入得宮內,見弄無憫立身院中,駐足蔭下,仰面對花。未待無憂啓唇,弄無憫已是輕道:“禁足方滿,便似籠鳥脫困,窮犬下山。”

無憂聞其言,辨得話中笑意,盈盈反唇:“天雞早啼。倒是某君,展翅而候,立尾相迎。“

弄無憫不禁搖頭,輕嘆口氣,失了奈何,不怒反笑:“無憫無尾。”言罷,面上微紅,稍一轉身,便往院中桌凳而去。

無憂見其神态容姿,端一無暇,無有異樣,心下一動,恍惚日前斂光居堂上,那人那事,閨夢無痕。

弄無憫見無憂失神,輕咳一聲,引了無憂往桌畔,布了茶湯,輕道:“怎與吳牛為伍?”

無憂先是不明,轉念方知,弄無憫所指,乃是愚城橋玄英。

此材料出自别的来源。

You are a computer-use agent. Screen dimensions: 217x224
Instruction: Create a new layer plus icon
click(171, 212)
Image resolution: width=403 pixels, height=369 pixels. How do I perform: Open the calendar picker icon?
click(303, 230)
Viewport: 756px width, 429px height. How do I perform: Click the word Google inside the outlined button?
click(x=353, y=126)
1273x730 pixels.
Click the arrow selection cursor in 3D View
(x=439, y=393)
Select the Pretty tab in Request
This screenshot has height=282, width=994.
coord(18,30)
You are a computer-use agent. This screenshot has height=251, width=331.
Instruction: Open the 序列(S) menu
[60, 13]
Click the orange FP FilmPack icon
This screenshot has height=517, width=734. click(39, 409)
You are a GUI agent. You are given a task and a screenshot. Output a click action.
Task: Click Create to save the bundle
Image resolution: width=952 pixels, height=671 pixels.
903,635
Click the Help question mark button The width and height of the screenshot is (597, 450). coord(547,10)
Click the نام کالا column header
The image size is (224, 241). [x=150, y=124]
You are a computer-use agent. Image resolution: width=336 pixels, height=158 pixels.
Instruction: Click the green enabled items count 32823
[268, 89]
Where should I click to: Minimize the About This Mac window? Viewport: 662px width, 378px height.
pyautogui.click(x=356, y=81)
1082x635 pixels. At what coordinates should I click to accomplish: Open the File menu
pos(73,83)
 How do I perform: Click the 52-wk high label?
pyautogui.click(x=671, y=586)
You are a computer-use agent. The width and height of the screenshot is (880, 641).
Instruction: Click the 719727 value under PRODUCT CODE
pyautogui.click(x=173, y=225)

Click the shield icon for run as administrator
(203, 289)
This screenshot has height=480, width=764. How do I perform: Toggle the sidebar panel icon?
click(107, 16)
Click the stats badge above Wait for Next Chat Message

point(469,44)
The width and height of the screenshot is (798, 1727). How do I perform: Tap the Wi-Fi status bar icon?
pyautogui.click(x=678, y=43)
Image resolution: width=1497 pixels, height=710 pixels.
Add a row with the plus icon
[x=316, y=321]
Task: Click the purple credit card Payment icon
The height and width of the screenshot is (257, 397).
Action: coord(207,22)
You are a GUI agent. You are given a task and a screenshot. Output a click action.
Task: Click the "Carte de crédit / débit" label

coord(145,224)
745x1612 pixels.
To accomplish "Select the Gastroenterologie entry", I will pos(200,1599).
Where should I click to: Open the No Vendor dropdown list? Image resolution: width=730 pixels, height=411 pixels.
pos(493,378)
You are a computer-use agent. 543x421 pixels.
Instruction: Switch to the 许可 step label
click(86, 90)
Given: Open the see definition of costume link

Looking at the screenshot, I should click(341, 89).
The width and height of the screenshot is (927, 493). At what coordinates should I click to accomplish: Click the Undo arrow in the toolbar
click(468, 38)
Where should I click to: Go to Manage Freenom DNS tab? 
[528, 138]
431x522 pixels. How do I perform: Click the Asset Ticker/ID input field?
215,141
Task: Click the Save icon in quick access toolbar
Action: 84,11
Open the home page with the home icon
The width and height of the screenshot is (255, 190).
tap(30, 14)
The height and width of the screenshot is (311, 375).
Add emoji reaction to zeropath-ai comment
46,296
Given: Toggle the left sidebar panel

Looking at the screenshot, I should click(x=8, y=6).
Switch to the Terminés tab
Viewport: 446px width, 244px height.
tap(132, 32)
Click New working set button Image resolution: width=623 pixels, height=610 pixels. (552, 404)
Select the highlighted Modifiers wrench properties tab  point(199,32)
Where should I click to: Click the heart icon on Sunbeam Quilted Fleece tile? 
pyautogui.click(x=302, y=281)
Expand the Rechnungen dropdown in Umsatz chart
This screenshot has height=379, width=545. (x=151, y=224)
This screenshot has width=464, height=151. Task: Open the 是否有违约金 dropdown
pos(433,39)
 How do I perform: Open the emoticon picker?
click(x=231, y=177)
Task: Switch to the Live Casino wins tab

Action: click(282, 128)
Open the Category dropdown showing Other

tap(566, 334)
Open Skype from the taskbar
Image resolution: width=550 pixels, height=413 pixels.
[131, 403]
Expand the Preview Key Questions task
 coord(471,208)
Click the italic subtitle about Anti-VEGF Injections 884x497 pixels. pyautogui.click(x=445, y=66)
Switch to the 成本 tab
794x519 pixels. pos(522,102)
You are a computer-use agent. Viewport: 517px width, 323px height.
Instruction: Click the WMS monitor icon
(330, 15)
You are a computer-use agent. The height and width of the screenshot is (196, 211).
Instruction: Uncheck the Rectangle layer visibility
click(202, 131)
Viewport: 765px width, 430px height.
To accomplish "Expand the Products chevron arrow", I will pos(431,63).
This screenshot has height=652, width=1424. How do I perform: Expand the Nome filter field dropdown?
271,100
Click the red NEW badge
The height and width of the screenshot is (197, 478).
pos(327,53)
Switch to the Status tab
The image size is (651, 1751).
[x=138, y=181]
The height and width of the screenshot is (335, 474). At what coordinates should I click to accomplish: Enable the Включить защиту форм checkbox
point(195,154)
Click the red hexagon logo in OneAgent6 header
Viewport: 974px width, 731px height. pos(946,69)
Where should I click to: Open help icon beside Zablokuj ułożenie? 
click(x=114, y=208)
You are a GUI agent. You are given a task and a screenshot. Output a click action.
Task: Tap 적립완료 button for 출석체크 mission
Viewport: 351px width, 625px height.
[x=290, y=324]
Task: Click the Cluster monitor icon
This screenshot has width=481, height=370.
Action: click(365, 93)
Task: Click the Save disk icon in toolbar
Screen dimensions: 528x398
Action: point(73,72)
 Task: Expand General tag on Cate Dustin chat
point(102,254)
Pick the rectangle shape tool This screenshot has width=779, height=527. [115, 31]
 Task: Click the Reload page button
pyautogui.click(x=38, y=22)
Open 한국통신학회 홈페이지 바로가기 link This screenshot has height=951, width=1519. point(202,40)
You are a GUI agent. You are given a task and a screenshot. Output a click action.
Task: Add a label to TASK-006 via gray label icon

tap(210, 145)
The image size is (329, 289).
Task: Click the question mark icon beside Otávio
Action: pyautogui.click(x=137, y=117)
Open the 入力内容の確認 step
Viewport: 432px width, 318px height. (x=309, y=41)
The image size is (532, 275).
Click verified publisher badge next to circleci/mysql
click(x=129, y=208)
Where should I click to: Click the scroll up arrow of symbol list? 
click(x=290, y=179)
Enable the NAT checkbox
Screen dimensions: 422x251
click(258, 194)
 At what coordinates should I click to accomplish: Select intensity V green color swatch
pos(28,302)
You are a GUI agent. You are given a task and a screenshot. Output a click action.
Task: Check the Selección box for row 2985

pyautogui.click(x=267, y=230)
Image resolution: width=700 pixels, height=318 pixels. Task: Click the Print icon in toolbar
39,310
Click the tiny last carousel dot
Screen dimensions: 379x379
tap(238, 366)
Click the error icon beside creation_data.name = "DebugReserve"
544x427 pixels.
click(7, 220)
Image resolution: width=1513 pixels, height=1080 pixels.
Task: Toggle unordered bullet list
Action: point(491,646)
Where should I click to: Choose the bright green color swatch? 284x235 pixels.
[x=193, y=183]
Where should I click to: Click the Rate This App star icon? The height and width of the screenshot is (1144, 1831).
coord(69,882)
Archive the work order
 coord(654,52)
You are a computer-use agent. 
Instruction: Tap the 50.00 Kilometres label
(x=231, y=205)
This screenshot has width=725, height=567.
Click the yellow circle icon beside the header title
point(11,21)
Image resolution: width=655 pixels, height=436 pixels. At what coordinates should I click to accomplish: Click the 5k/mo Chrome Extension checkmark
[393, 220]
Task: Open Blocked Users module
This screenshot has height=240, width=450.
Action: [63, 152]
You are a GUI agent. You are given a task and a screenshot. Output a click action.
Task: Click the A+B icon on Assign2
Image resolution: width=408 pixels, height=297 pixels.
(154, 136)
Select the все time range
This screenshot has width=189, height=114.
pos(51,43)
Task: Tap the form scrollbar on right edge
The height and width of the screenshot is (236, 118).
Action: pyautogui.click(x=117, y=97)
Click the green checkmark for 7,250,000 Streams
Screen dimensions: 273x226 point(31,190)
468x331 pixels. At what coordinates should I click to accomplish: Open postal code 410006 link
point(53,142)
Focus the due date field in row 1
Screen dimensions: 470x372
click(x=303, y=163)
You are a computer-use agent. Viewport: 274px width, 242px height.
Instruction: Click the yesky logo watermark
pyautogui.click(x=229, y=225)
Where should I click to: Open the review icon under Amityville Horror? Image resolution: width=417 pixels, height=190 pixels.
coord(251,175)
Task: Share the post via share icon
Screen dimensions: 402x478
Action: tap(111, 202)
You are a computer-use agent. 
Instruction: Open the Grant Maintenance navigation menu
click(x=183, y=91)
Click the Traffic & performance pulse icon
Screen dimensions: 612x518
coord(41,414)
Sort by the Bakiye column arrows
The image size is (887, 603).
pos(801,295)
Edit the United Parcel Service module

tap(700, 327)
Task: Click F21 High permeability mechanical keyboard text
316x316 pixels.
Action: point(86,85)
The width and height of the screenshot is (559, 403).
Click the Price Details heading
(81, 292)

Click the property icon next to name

無憂掩口嬌笑,心道:原是水牛所化,無怪形貌不佳。

“說來話長。”

弄無憫抿唇,笑應:“山靜日長。”

無憂見推脫不過,只得啜盡盞茶,佯怒道:“此番奇遇,全賴某君。”話音稍落,聞弄無憫輕道:“原指點卸甲前往,願爾安然翼下,恐是那橋玄英先至。”

無憂暗道:見無憫事事皆查,虧得我早作編排。

“知君思慮周全,處處以無憂為先;然,後日,若複自作主張,以仙法相欺,以宮規相壓,我便……“

無憂一言未盡,擡眼見弄無憫定定凝視,唇角再勾,輕道:“如何?”

無憂細思,深感力薄,無可奈何,緩道:“我便青眼轉白,明槍轉暗,懲你無從措手。“

弄無憫舉了茶盞,近了唇邊,聞言一哼,倒是笑出聲來,緩将那茶湯飲盡,方道:“無憫知錯,下回不敢。”

無憂一怔,旋即巧笑,柔聲輕道:“孺子可教!”

二人相對,笑語盈院。

少傾,無憂接道:“不欲再見卸甲,各中因由,無憫應知。”言罷,稍一低眉,面有哀色,沉吟半晌,又道:“那橋玄英乃巷口所現第一,這便求助于他。”

弄無憫稍一颔首,輕道:”可是一直留于愚城?“

無憂輕笑:“不然如何?身為咒法所拘,偏那橋玄英,功法亦是尋常。”話音剛落,無憂陡地擡目,正色道:“那人自話功法尋常,倒不知真假?”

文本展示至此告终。